The reason behind the better performance of linear regression over CART and CHAID can be in the fact that linear regression does not ignore the possible correlation between the variables, i.e. the assignment categories in this problem. However, CART and CHAID consider each variable separately to make the classification. The results show that the correlation between these variables is not negligible, and should be considered.

As mentioned earlier, it was observed that the interaction between students in groups may reduce the differentiation between the groups, specially the average and good groups which are at the middle of the group spectrum. To validate this observation, the students were asked to give the name of three classmates with whom they have interacted the most in completing their assignments. Eighty-three students responded to this survey. The average grade of each set of students, whom interacted with each other were, used to classify them to their nearest performance level group. The standard deviation of these set of students is 1.96, confirming the fact that the students have high tendency to interact within their performance level group or close groups.
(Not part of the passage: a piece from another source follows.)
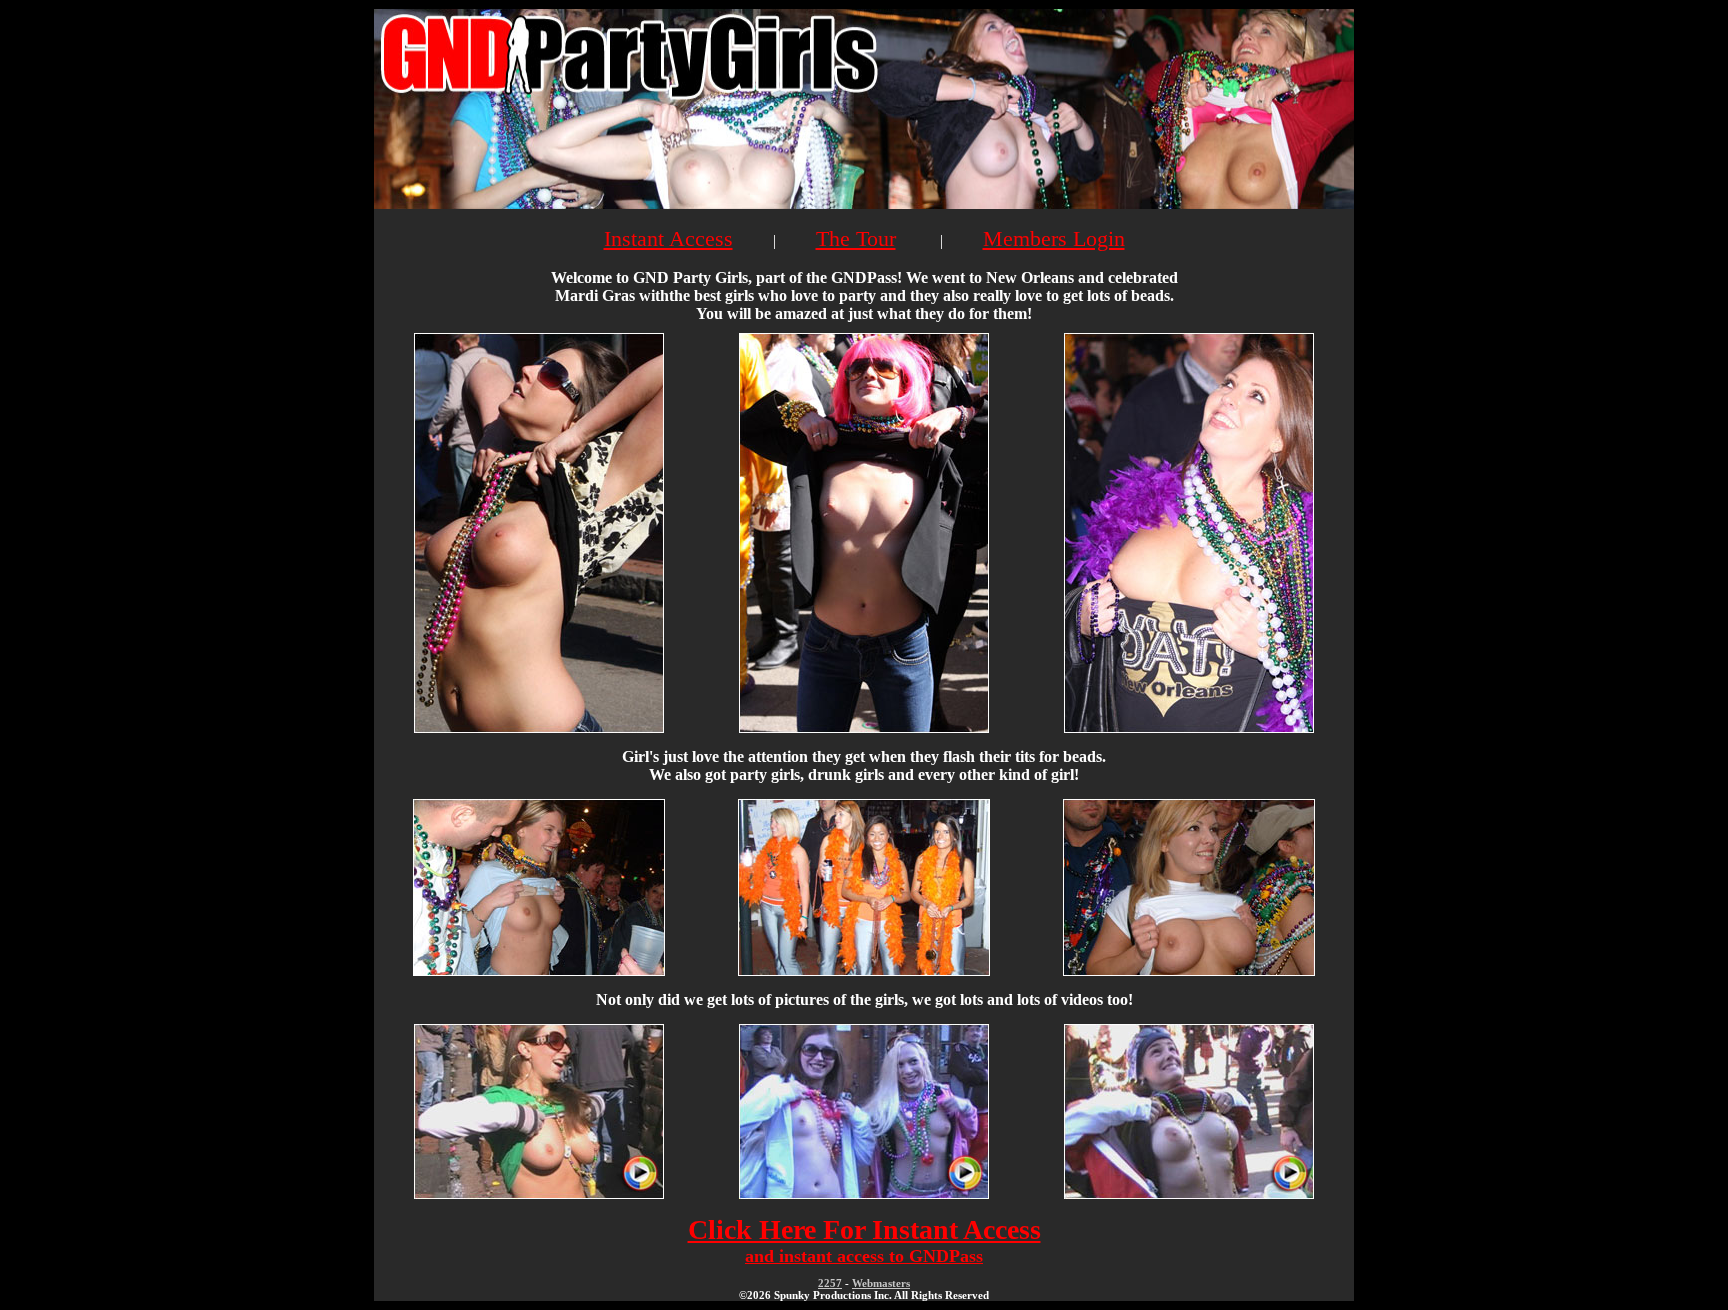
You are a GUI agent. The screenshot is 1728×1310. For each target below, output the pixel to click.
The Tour (856, 238)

6 Conclusion and Future Work

Performance level prediction is important, because it can be used to adjust the learning materials to improve the learning experience of students. It becomes very crucial for helping at-risk students, especially in the first year of college or university. The result of performance level prediction can be used by a human instructor or by an intelligent agent in an intelligent tutoring system. In this chapter, a multi-channel decision fusion approach is proposed to determine the performance level as early as possible based on determining the performance levels in assignment categories such as homework and projects.

This approach consists of two phase of training and estimation. The advantages of the proposed method are:

  • The student’s performance level can be determined at early stages of a course, based on a few important assignment categories. In the case of our “Introduction to Computers and Programming” course, it can be determined up to 5 weeks after the beginning of the semester based on the homework and projects. In other words, evaluation via the assignments and the programming projects will accelerate the recognition of performance level.

  • The system can determine which assignment category helps improve the quality of a student’s performance. Consequently, a human instructor or an intelligent tutoring system can use this information to tailor the course for the best performance.

The importance of the proposed approach, compared to the other proposed approaches such as fuzzy skill level estimation, Bayesian networks, and Factorization methods, is in using assignment categories levels, rather than the overall performance levels to estimate the future performance levels.

It should be mentioned that since normal distribution is used to model the performance levels, at least 30 samples are needed for each level to correctly model the performance level. If lower number of samples is available, then Z or T distributions may be used.

The future work would focus on using neural networks for better learning the mapping between the performance level in assignment categories and the final performance level. Furthermore, we will study the use of fuzzy logic to better represent the fuzziness in the data. Also, as it was discussed in Sect. 6.5, the correlation between the assignment categories could be very important and it should be further investigated.

Although we planned to consider the learning style effects in the performance prediction, the learning style of the students at the engineering school might be limited to certain classes. Consequently, a wider study needed to be done to analyze the impact of the learning styles in performance prediction. Finally, the possibility of using the interaction of the user with system through non-assessment learning objects would be investigated.